One guy on the catering staff, the assistant boss, Reed Turner, had always been something of a question mark. Fortyish, not bad-looking, he considered himself a ladies’ man. Tommy noticed he looked worried now. Why?
Dr. Wilcox hid behind a philosophic expression as he had whenever Tommy had questioned him during these past four and a half years. He’d admitted to being out for a long walk that morning, but not on the boardwalk, just around town. Maybe. Maybe not?
Mrs. Wilcox. Brunhilde. I’d hate to get in her way, Tommy thought. She appears to be one tough cookie. The look on her face right now would stop a clock. Reminds me
of Mrs. Orbach. Mrs. Orbach had been his fifth-grade teacher. What a battle-ax, he thought.
Will Stafford. Good-looking. A single guy. The women were attracted to him. Natalie Frieze had given him a mighty warm kiss when she came in. Right in front of her husband, too. Had Martha Lawrence been attracted to him? Tommy wondered.
There were four other couples, each wife distinctly remembering that her husband never left the house early that morning. Would they lie rather than let their husbands come under any hint of suspicion? Maybe.
Tommy could visualize any one of these men saying to his wife, “Just because I went out for an early walk for ten minutes doesn’t mean I want the whole town to wonder if I might have committed a murder. I didn’t run into anybody. Let’s just agree that I wasn’t out of your sight all morning.”
Mrs. Joyce. Late seventies. Longtime friend of the senior Lawrences. After the initial investigation, he’d never had much chance to talk to her. She didn’t have a home here anymore. Stayed at The Breakers for a month or so every summer. She’d come up for the memorial Mass.
“Why don’t I start with you, Mr. Turner?” Tommy asked, then turned to Pete Walsh. “All set?”
They had decided how they would conduct the sessions.

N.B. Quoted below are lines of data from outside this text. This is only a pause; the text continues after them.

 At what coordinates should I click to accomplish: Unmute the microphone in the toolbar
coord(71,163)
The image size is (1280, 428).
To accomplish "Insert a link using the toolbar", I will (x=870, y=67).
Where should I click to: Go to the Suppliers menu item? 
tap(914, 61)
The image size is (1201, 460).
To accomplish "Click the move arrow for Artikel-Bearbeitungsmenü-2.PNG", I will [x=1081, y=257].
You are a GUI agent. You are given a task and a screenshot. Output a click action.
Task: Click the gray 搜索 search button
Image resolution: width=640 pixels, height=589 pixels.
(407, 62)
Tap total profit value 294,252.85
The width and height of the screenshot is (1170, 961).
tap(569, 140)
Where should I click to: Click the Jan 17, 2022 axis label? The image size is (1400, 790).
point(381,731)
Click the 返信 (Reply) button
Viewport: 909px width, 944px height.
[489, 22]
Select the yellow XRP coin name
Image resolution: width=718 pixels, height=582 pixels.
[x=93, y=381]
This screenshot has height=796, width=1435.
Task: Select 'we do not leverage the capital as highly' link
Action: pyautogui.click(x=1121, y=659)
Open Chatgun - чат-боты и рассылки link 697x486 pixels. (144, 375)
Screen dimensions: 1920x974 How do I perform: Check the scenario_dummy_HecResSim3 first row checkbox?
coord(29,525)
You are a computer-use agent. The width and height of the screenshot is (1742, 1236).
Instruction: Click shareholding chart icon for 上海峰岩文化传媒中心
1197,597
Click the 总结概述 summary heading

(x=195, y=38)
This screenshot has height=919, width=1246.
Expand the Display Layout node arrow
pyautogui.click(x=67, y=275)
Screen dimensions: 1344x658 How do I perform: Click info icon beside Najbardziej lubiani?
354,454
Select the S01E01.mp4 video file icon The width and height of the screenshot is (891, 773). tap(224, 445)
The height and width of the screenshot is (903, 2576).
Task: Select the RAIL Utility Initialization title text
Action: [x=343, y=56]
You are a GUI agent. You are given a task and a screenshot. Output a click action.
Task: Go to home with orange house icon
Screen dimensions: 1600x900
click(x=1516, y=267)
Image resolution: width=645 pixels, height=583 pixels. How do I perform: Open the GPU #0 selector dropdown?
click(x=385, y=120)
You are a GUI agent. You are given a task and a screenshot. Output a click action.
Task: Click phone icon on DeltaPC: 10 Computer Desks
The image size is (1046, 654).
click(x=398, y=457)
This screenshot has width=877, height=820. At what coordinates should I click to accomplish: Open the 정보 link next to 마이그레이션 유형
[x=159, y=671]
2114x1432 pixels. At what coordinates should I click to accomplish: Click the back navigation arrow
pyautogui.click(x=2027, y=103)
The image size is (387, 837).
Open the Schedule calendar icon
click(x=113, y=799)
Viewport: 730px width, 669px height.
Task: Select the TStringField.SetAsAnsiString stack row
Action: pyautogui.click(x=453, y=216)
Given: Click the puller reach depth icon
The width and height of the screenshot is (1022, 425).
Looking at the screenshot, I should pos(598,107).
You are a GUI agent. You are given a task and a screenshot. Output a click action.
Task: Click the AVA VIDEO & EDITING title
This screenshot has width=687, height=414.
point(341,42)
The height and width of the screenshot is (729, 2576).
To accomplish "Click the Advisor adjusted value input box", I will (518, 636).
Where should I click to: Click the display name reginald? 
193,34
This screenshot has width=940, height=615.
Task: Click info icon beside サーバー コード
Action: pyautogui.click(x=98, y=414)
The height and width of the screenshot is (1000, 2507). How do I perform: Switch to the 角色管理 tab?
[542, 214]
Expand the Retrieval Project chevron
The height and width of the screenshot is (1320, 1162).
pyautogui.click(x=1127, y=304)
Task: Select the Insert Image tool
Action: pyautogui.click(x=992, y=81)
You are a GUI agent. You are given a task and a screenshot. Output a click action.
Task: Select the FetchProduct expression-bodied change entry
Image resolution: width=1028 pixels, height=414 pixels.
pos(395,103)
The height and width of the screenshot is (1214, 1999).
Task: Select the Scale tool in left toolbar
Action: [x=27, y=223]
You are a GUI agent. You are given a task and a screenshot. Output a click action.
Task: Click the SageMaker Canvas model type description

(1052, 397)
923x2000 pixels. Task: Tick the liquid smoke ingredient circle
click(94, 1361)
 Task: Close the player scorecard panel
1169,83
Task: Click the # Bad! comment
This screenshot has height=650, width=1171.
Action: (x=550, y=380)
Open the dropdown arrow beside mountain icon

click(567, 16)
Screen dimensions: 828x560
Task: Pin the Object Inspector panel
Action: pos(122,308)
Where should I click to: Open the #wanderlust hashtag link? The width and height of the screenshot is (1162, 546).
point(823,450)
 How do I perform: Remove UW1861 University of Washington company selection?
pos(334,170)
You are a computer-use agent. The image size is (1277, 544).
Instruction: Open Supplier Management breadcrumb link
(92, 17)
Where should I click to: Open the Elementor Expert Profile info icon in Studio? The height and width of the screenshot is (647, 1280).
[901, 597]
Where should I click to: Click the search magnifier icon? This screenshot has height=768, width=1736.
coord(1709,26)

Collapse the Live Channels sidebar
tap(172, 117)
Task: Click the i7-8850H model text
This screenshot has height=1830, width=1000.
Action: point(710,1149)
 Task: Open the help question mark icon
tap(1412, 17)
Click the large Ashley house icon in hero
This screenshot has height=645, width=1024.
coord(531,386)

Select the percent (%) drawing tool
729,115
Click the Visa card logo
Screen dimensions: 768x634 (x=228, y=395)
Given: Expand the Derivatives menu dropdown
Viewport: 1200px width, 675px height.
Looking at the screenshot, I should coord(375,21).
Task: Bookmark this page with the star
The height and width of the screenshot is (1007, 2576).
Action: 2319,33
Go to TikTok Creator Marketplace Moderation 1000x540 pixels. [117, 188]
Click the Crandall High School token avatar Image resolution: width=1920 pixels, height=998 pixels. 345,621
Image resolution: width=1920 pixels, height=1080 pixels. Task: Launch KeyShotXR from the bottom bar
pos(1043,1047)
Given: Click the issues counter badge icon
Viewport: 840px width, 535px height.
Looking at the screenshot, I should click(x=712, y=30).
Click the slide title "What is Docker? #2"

Not quite good cop-bad cop, but Pete would sit behind the person being interviewed, the notes of all the previous statements in his hand, and interrupt whenever he found a discrepancy.
That technique always rattled anyone who was trying to conceal something.
Tommy had two questions to ask each of them. The first was, “Do you remember any of the women at the party that night wearing a silver scarf with metallic beading on the edges?” The second, “Have you ever been a patient of Dr. Lillian Madden’s or had a consultation with her?”
As Tommy started to walk across the room to the study, Robert Frieze stopped him. “I must insist that you ask your questions of me before anyone else. I have a restaurant to run, and Saturday night is very busy. I believe I pointed that out to you on the phone the other day.”